===== Dataset records

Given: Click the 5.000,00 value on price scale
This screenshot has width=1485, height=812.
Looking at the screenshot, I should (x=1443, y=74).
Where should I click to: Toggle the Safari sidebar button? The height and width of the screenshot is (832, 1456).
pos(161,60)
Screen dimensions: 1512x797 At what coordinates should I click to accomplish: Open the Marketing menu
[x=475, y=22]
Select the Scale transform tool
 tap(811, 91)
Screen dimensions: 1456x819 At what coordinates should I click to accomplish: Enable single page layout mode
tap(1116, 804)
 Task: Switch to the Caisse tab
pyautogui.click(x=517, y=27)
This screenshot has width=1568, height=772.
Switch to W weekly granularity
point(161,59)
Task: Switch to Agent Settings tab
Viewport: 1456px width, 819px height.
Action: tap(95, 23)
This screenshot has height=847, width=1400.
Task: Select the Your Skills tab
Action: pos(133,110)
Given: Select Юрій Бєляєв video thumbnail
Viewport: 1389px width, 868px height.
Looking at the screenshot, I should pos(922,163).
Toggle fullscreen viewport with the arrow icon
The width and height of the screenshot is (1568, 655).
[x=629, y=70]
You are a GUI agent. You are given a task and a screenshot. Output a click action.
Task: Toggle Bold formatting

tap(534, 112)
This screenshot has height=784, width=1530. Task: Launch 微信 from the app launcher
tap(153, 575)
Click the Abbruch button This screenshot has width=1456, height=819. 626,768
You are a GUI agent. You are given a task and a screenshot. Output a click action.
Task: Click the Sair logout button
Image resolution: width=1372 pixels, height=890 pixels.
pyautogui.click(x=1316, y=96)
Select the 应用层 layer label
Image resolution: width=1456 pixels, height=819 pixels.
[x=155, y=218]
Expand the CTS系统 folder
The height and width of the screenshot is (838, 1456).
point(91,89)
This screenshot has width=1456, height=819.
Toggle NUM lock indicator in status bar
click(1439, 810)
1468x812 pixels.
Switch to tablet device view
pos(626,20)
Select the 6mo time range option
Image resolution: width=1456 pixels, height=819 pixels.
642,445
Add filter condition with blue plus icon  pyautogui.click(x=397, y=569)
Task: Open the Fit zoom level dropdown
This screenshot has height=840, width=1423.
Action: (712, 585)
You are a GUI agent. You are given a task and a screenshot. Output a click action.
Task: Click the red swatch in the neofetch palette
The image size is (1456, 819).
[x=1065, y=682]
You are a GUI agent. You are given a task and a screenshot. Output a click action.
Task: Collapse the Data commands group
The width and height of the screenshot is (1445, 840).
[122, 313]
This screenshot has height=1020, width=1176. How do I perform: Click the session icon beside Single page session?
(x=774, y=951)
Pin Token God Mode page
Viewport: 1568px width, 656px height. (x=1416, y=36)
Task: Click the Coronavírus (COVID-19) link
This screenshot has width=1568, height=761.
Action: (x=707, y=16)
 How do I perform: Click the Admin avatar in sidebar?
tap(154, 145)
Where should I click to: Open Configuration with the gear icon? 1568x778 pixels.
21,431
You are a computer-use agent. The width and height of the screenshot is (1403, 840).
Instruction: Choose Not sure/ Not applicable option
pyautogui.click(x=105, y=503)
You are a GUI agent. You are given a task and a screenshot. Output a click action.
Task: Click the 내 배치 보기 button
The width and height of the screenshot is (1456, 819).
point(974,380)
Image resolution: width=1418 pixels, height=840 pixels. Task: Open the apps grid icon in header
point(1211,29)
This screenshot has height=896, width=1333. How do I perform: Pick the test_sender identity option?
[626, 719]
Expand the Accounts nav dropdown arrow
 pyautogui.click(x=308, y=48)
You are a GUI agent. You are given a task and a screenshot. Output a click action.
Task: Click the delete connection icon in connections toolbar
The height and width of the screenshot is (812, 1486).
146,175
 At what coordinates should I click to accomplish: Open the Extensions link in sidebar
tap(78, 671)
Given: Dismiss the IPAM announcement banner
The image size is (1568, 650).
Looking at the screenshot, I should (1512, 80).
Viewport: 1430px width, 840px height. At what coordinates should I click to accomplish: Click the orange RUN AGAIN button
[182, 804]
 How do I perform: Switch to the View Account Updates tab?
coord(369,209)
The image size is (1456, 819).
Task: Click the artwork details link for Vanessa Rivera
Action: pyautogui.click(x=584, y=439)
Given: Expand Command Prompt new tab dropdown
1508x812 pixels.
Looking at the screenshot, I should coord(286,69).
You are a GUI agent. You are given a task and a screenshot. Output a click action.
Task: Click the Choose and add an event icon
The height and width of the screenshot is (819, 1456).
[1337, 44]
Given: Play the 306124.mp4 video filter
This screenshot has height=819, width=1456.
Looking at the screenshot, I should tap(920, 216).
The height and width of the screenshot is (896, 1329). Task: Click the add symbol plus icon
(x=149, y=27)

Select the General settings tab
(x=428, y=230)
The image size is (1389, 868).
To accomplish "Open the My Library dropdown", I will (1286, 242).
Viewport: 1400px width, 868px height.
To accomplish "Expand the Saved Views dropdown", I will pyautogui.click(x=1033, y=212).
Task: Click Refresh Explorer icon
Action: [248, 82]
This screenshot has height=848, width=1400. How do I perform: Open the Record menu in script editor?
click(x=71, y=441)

==========

* [Task description]
Scan the records above and count the lines that contain "filter". No text besides the count.

* [Written response]
2